That Yo app is not as dumb as you think

Or, Yo as an absurdist work of product minimalism

When Yo launched on April Fools day as a joke, I wasn’t paying attention. As it gained traction and exploded in the tech press this past week, I thought it was kind of silly. I still do.

For those of you who aren’t terminally addicted to the internet or if you’re fortunate enough to exist outside the echo chamber of consumer mobile apps, Yo is an app (with a delightfully crappy website) that allows one user to send a simple message to someone. That message, unsurprisingly, is “Yo.” Just “Yo.” The receiving party can send a “Yo” back. That’s it.
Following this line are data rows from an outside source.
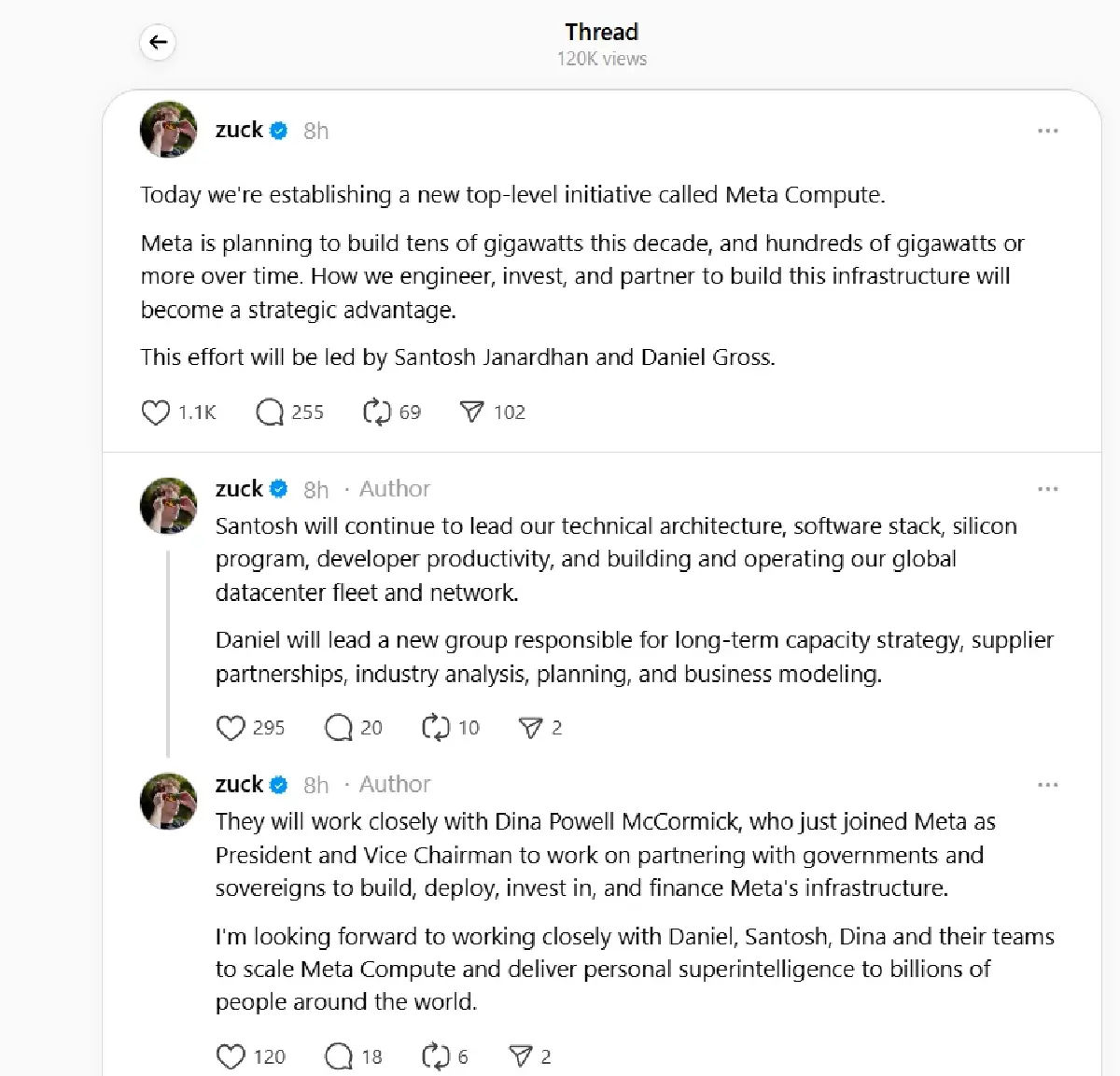Like the second post with 295 likes
This screenshot has width=1120, height=1076.
click(231, 728)
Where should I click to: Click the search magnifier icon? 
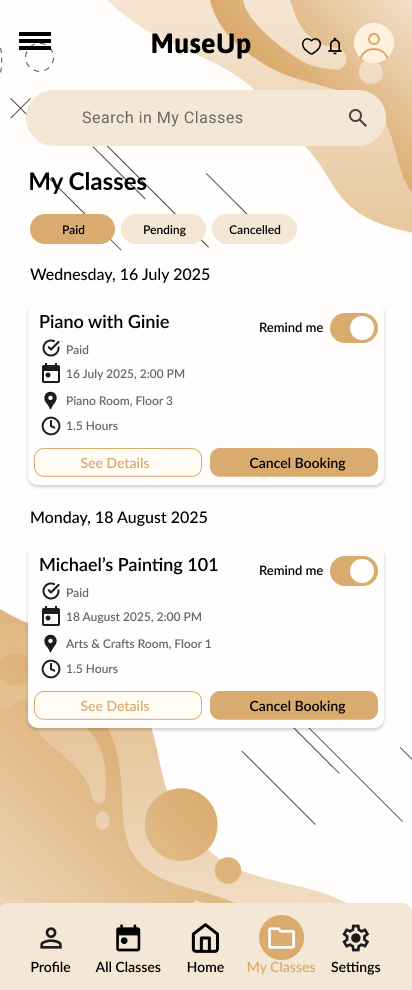tap(358, 118)
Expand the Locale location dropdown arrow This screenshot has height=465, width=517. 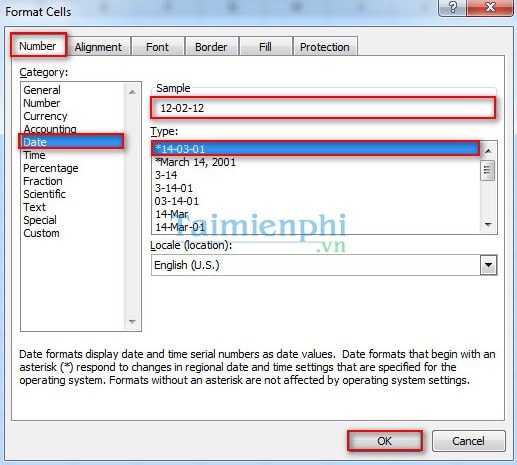489,265
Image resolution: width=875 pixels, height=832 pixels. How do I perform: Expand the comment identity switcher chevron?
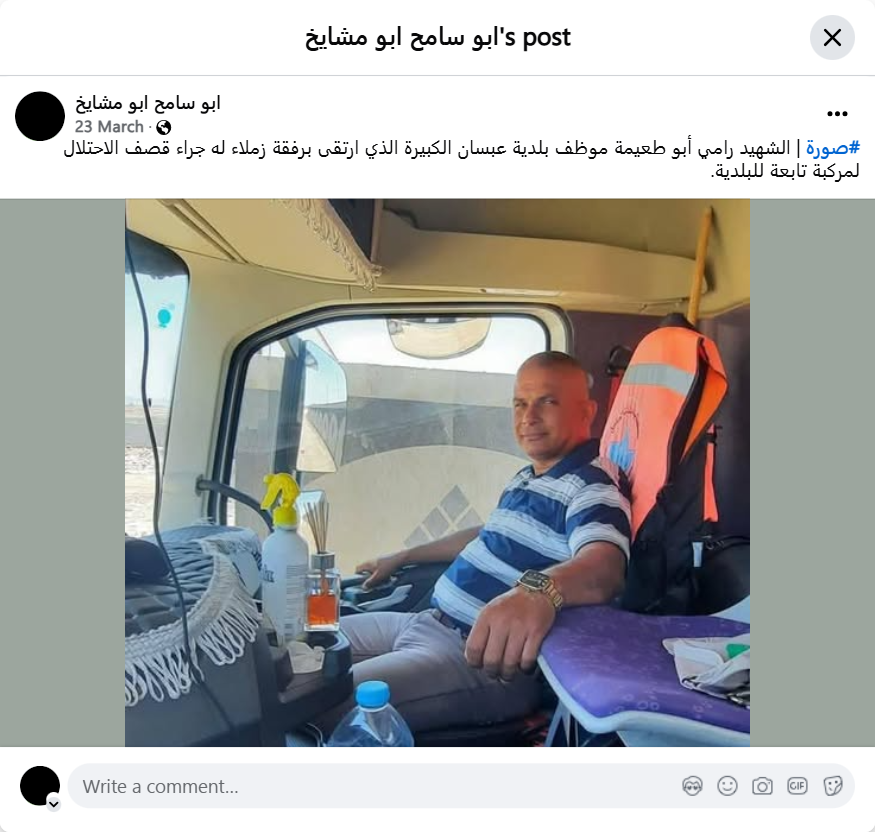coord(54,804)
Now, Yo has caused quite a stir, and understandably. Somehow, its founder, Or Arbel, managed to raise $1.2 million from Mobli CEO Moshe Hegog and a small phalanx of unnamed investors. Then it was hacked by a bunch of college students. And then the media got onboard because, as Robert Scoble believes, a bunch of story-hungry newshounds were seemingly enthralled by a silly app with modest traction that messed with the stereotype that Israeli technologists are super duper smart.

A lot of very smart people have talked Yo up to be something much bigger than it is. Marc Andreessen, for example, said that Yo is a new form of “one-bit communication,” invoking its similarity to the Missed Call Phenomenon. Leo Mirani over at Quartz disabused readers of that notion with ease. Jordan Crook wrote in his piece for TechCrunch that Yo is the contextual death knell of digital dualism before spiraling off into the etymology and semiotics of the word, “yo”.
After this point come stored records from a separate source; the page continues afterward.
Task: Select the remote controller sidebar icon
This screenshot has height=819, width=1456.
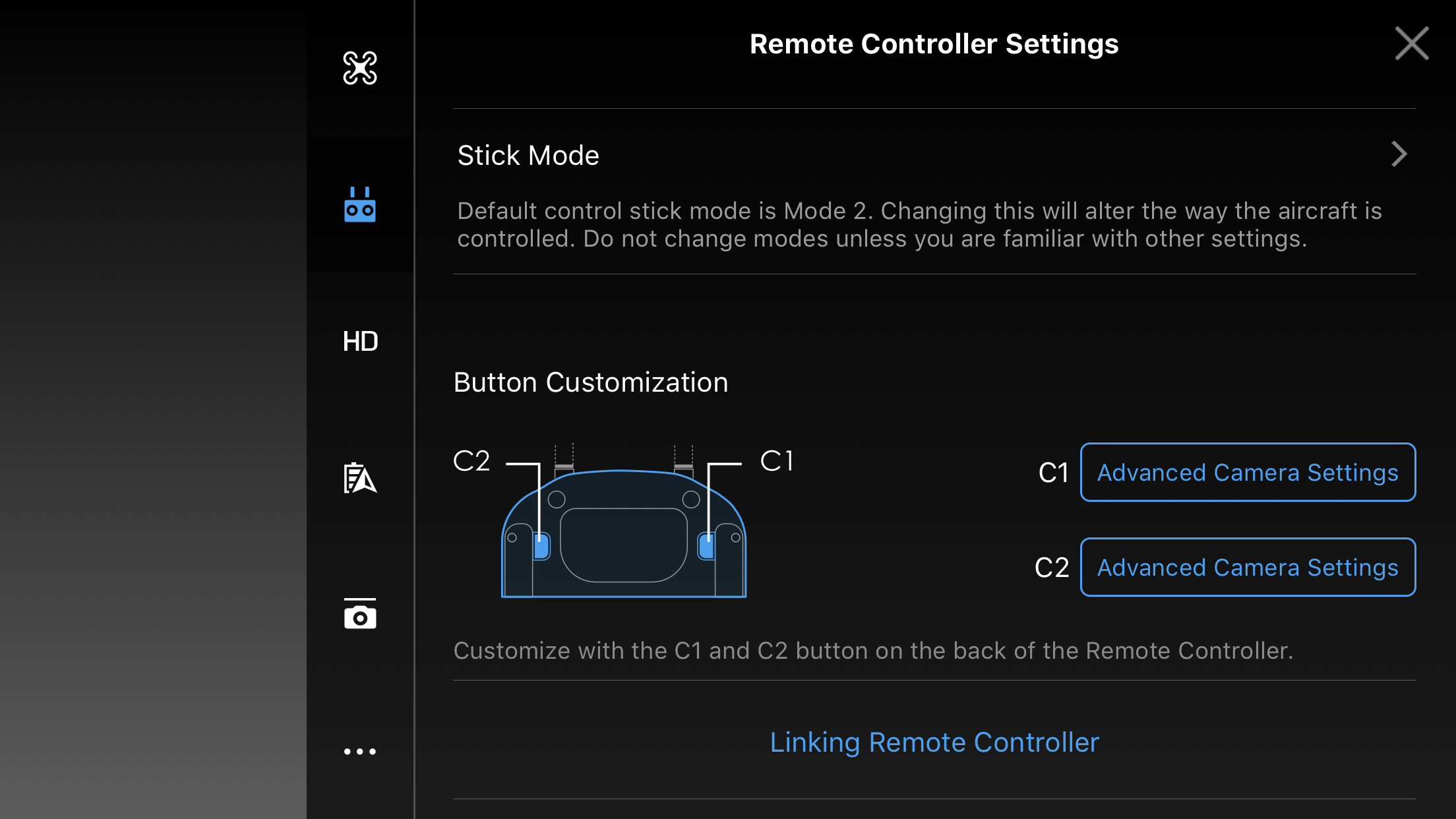Action: tap(360, 204)
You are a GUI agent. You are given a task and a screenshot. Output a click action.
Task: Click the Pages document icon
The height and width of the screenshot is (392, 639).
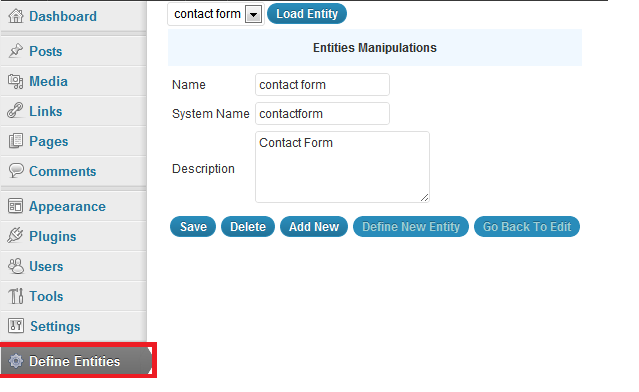click(x=16, y=141)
The fact of the matter is that Yo is nothing new. The Yo, as a gesture, is just 2014's sillier version of the equally content-free and contextual Poke feature created and now largely ignored by Facebook, maybe with the exception that Yo (the app) is “Mobile First”. And let’s not forget that the Poke was itself an iteration of the Nudge gesture implemented in many instant messaging platforms long before Facebook was “a thing”.

But the kind of perverse (and unintentional) brilliance of Yo is that it takes that content-free contextual gesture and does… nothing else besides that. In a time where big content platforms are unbundling their mobile features into separate apps, Yo is the plausible and absurd conclusion of that trend made real.

Many platforms, including Facebook, have de-emphasized this kind of context-free and contextual gesture from their products. Heck, Facebook’s now-defunct Poke mobile app was used for basically everything but poking.

So Yo does fill some kind of market need for meaningless gestures onto which we as users can project meaning, just as this fleeting and meaningless app fills a similar need for a startup scene with little else to talk about.